When inserted a new node I made sure that in rotation data won't get missed plus, for each single node from the new one till the root I did:
But I wasn't successful implementing WorseBefore(d).
Where to search?
First you need to find the node node corresponding to d in the tree ordered by days. Let x = Sick(node). This can be done in O(log n).
If maxLeftSick(node) > x, the solution must be in the left subtree of node. Search for the solution there and return the answer. This can be done in O(log n) - see below.
Otherwise, traverse the tree upwards towards the root, starting from node, until you find the first node nextPredecessor satisfying this property (this takes O(log n)):
nextPredecessor is smaller than node,
and either
Sick(nextPredecessor) > x or
maxLeftSick(nextPredecessor) > x.
If no such node exists, we give up. In case 1, just return nextPredecessor since that is the best solution.
In case 2, we know that the solution must be in the left subtree of nextPredecessor, so search there and return the answer. Again, this takes O(log n) - see below.
Note that there is no need to search in the right subtree of nextPredecessor since the only nodes that are smaller than node in that subtree would be the left subtree of node itself, and we have already excluded that.
Note also that it is not necessary to traverse further up the tree than nextPredecessor since those nodes are even smaller, and we are looking for the largest node satisfying all constraints.
How to search?
OK, so how do we search for the solution in a subtree? Finding the largest day within a subtree rooted in q that is worse than an infection number x is simple using the maxLeftSick and maxRightSick information:
If q has a right child and maxRightSick(q) > x then search in the right subtree of q.
If q has no right child and Sick(q) > x, return Day(q).
If q has a left child and maxLeftSick(q) > x then search in the left subtree of q.
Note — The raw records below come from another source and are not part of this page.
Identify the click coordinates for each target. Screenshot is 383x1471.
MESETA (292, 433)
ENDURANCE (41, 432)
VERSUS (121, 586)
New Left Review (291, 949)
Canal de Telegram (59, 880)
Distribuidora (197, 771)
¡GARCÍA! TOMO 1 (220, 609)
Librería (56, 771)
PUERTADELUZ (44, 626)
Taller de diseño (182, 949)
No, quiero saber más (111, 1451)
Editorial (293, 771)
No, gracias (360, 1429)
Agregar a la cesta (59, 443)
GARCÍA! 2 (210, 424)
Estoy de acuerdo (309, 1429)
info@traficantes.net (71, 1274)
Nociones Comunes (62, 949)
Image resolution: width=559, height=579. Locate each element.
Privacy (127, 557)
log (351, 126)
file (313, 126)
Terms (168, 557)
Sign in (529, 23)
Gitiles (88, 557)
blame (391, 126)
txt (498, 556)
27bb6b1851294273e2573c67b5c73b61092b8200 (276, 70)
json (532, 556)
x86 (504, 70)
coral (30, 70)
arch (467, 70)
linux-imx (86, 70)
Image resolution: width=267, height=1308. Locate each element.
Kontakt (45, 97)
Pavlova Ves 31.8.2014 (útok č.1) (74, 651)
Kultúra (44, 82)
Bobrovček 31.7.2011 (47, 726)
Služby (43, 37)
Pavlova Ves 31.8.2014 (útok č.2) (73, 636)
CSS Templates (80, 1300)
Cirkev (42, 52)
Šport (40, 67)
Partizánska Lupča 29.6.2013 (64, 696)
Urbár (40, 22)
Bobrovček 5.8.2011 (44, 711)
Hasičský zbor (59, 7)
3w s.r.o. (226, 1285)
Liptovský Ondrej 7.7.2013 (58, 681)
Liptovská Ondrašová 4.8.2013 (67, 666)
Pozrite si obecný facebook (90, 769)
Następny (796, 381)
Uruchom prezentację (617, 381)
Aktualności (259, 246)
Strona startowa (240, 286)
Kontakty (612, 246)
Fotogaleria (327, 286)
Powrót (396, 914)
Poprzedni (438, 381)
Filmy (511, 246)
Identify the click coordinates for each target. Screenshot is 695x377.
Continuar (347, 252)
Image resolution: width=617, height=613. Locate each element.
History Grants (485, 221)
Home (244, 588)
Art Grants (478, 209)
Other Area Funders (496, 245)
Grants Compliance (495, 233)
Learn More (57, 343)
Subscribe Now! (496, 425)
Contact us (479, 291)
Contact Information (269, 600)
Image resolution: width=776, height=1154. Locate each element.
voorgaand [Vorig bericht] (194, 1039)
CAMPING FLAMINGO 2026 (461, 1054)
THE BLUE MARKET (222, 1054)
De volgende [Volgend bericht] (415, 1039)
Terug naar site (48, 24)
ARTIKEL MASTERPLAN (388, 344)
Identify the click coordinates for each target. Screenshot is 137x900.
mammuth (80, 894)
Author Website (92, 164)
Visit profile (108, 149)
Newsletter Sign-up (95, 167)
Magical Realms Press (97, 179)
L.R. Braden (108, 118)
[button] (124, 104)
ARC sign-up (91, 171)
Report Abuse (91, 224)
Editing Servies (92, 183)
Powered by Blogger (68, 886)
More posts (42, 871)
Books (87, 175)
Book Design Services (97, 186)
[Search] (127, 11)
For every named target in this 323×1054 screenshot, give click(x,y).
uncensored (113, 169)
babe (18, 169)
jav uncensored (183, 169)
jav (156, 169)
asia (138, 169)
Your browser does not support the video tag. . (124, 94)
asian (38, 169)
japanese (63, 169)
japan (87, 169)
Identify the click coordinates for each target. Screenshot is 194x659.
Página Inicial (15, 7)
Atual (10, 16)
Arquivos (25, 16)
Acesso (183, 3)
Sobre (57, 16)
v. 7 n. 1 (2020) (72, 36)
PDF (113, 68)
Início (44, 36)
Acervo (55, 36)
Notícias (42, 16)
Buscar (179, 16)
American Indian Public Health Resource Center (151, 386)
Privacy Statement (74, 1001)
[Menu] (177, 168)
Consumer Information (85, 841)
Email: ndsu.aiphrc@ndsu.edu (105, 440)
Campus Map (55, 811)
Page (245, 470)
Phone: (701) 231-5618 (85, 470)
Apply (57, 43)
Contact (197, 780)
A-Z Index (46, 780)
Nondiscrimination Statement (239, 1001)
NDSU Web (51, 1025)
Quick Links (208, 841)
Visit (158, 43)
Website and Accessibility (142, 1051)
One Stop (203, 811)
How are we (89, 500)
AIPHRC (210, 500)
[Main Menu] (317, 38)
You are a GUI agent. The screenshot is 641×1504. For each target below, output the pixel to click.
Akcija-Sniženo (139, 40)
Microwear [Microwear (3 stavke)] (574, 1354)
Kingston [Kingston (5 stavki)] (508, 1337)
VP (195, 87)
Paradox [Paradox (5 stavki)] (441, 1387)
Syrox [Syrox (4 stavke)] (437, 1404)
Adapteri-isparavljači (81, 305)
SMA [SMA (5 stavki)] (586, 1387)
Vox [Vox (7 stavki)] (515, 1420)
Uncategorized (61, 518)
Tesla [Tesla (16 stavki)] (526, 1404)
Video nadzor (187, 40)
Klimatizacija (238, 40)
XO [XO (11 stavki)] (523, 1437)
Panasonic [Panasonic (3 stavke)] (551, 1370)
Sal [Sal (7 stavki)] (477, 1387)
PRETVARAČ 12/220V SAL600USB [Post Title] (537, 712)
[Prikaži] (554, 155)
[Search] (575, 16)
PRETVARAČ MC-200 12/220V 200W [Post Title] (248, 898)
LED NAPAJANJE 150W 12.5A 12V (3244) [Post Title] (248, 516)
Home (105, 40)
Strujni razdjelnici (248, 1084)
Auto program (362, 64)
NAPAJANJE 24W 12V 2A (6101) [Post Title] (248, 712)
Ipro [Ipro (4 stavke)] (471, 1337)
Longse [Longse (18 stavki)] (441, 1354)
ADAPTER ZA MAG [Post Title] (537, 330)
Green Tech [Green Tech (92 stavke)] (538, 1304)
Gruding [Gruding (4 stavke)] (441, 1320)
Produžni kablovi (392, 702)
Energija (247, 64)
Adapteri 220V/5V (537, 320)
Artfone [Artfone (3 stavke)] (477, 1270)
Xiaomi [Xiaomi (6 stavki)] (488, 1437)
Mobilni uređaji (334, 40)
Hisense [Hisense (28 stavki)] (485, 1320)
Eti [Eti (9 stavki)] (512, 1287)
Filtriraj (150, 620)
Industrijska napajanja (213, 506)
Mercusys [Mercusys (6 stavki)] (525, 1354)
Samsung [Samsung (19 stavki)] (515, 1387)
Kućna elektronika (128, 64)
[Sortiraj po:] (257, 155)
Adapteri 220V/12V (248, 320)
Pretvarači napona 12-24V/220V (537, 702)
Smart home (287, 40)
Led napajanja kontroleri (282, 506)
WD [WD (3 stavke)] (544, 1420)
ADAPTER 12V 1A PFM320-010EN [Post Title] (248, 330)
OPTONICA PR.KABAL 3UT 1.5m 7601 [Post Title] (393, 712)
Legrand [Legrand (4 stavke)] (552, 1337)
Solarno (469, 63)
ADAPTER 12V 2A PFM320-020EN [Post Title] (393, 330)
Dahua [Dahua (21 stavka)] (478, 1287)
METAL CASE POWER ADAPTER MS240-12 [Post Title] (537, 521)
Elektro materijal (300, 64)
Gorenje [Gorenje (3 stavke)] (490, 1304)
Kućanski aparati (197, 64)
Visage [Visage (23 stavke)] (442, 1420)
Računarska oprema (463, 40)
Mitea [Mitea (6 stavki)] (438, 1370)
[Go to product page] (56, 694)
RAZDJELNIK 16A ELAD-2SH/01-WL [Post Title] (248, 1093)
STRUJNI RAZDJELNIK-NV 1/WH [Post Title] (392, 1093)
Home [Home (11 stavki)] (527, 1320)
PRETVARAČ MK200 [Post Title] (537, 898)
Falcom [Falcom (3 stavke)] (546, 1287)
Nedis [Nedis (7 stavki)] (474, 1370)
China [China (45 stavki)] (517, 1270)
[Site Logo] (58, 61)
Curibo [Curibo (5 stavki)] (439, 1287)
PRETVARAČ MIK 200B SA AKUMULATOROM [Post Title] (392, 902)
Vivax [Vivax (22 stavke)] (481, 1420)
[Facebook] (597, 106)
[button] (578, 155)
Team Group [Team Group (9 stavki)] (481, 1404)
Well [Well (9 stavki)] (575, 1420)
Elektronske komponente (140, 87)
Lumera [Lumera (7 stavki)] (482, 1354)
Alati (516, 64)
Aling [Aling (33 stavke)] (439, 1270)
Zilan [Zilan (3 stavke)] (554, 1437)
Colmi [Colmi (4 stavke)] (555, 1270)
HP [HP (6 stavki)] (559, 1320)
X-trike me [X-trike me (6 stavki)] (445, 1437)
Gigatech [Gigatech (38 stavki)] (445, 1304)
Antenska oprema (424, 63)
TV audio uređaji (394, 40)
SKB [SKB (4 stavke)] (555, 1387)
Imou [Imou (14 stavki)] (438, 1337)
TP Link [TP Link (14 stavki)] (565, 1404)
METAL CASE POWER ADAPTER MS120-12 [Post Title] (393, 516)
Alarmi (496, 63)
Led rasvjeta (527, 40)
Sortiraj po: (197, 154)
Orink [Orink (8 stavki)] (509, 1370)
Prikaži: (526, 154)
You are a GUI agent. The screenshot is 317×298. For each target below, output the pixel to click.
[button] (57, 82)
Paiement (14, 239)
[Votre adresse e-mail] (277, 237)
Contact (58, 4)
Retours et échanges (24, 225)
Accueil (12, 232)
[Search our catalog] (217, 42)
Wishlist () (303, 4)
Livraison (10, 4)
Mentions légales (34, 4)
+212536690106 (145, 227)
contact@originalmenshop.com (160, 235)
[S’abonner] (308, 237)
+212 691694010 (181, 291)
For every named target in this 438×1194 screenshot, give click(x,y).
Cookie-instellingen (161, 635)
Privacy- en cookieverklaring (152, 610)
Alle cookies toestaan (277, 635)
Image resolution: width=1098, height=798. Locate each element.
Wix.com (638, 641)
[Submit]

Otherwise there is no solution within the subtree q.
We are effectively using maxLeftSick and maxRightSick to prune the search tree to include only "worse" nodes, and within that pruned tree we get the right most node, i.e. the one with the largest day.
It is easy to see that this algorithm runs in O(log n) where n is the total number of nodes since the number of steps is bounded by the height of the tree.
Pseudocode
Here is the pseudocode (assuming maxLeftSick and maxRightSick return -1 if no corresponding child node exists):
// Returns the largest day smaller than d such that its
// infection number is larger than the infection number on day d.
// Returns -1 if no such day exists.
int WorstBefore(int d) {
node = find(d);
// try to find the solution in the left subtree
if (maxLeftSick(node) > Sick(node)) {
return FindLastWorseThan(node -> left, Sick(node));
}
// move up towards root until we find the first node
// that is smaller than `node` and such that
// Sick(nextPredecessor) > Sick(node) or
// maxLeftSick(nextPredecessor) > Sick(node).
nextPredecessor = findNextPredecessor(node);
if (nextPredecessor == null) return -1;
// Case 1
if (Sick(nextPredecessor) > Sick(node)) return nextPredecessor;
// Case 2: maxLeftSick(nextPredecessor) > Sick(node)
return FindLastWorseThan(nextPredecessor -> left, Sick(node));
}
// Finds the latest day within the given subtree with root "node" where
// the infection number is larger than x. Runs in O(log(size(q)).
int FindLastWorseThan(Node q, int x) {
if ((q -> right) = null and Sick(q) > x) return Day(q);
if (maxRightSick(q) > x) return FindLastWorseThan(q -> right, x);
if (maxLeftSick(q) > x) return FindLastWorseThan(q -> left, x);
return -1;
}
First of all, your chosen data structure looks fine to me. You did not mention it explicitly, but I assume that the "key" you use in the AVL tree is the day number, i.e. an in-order traversal of the tree would list the nodes in their chronological order.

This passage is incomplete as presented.